**Exercise text**.
---

Al-Ghab Plain: Cotton Cultivation Returns “Timidly”

Cotton cultivation in al-Ghab Plain, rural Hama – 2017 (Enab Baladi)

Cotton cultivation in al-Ghab Plain, rural Hama – 2017 (Enab Baladi)


The cultivation of cotton has gradually returned to the al-Ghab Plain, rural Hama, following years of absence, to which a number of factors have contributed, including, and most importantly, the inability to secure cotton cultivation means, seeds, fertilizers, irrigation methods and markets, keeping in mind the difficulties faced by the farmers in terms of prices and deteriorating support.  

The cultivation of cotton, dubbed “white gold”, in the area has stopped for seven years, coinciding to the farmers’ displacement, as they fled the constant shelling. Displacement did not only affect cotton, but rather it caused the disappearance of several crops, backed by the hardships of providing irrigation water and the running out surface water, and the drought of the Qastun dam’s water, as the agricultural engineer Abdul Jabbar al-Hassan has said.

In an interview with Enab Baladi, al-Hassan attributed the agricultural passivity to other reasons, on top of which are the lack of markets and the unstable security conditions which prevented the farmers from reaching their lands.

The rising agricultural expenses of cultivating cotton if compared to those of other crops has also played a role in the farmers’ abstinence from their craft, according to the head of the local council in the village of el-Zaqum Shuja’ al-Slaeh, who pointed out that farmers, as a less costly solution, could resort to the cultivation of tobacco instead of cotton.


A “Timid” Revival

Cotton cultivation is back to the area after seven years; however, it came back shily.

---

**Data excerpt**.
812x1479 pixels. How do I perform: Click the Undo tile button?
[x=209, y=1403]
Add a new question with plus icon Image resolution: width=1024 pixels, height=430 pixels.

---

**Tasks**.
A. According to the article on cotton in al-Ghab Plain, which crop could farmers grow instead of cotton as a less costly option?
B. From the article on cotton in al-Ghab Plain, extract the passage starting at the words "The rising agricultural" and ending after the words "instead of cotton.".
The listing comes from a separate, unrelated source.

**Response list**.
A. Tobacco.

B.
The rising agricultural expenses of cultivating cotton if compared to those of other crops has also played a role in the farmers’ abstinence from their craft, according to the head of the local council in the village of el-Zaqum Shuja’ al-Slaeh, who pointed out that farmers, as a less costly solution, could resort to the cultivation of tobacco instead of cotton.